The task: Could you arrange the material from the line containing "Describe the element" through the line containing "center [288, 304]." as a JSON list of strings, one string per line, with blank lines left out? Leave the pictures out of your answer.

[[ Provided data open ]]

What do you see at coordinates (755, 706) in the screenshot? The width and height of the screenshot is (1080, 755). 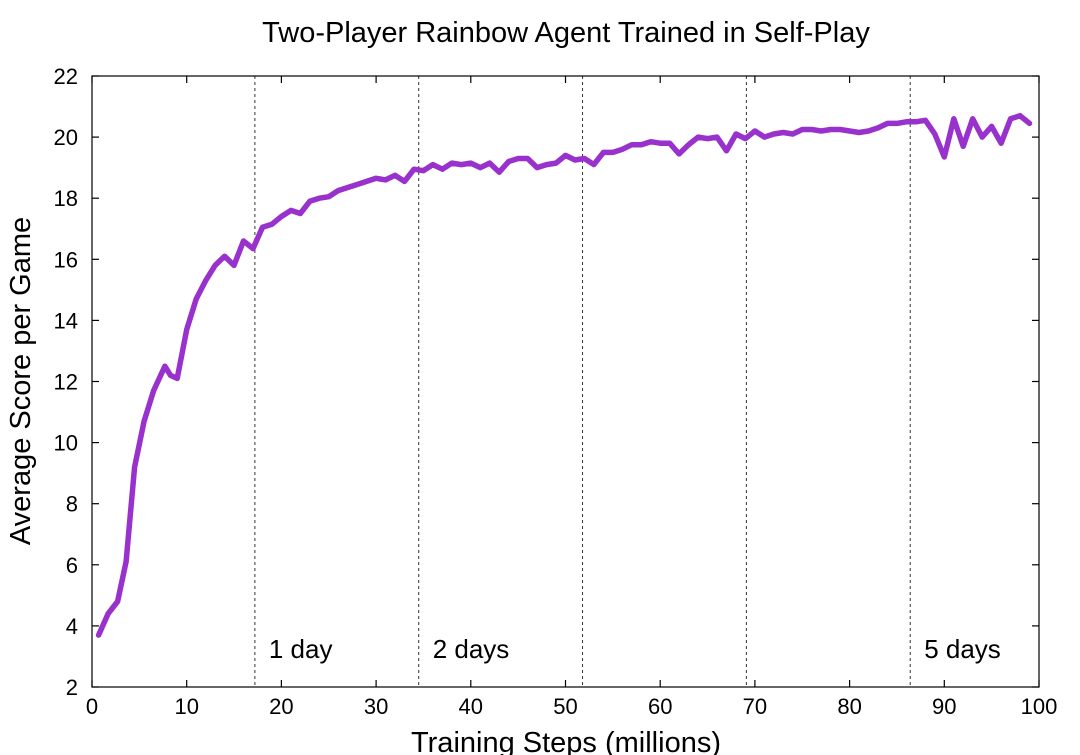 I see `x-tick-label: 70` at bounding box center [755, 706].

[[ Provided data closed ]]
[[ Provided data open ]]

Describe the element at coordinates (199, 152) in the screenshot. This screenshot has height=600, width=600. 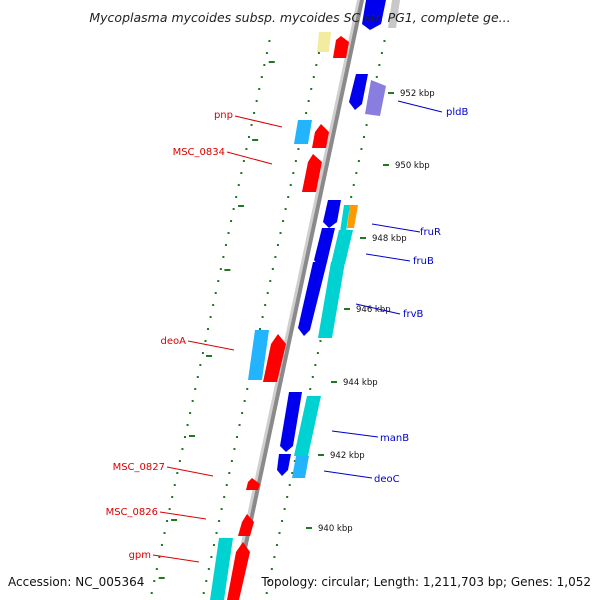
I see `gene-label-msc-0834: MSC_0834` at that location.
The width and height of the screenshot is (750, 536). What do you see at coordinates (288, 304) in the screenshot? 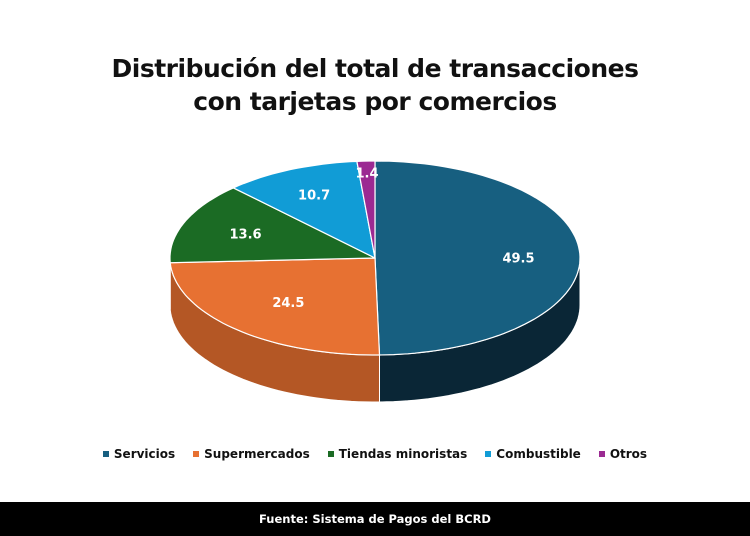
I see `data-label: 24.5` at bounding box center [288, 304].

[[ Provided data closed ]]
[[ Provided data open ]]

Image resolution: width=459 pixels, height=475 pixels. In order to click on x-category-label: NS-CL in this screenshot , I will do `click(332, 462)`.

[[ Provided data closed ]]

Response to this task:
[
  "Describe the element at coordinates (199, 152) in the screenshot. This screenshot has height=600, width=600. ",
  "I see `gene-label-msc-0834: MSC_0834` at that location.",
  "The width and height of the screenshot is (750, 536). What do you see at coordinates (288, 304) in the screenshot? ",
  "I see `data-label: 24.5` at bounding box center [288, 304]."
]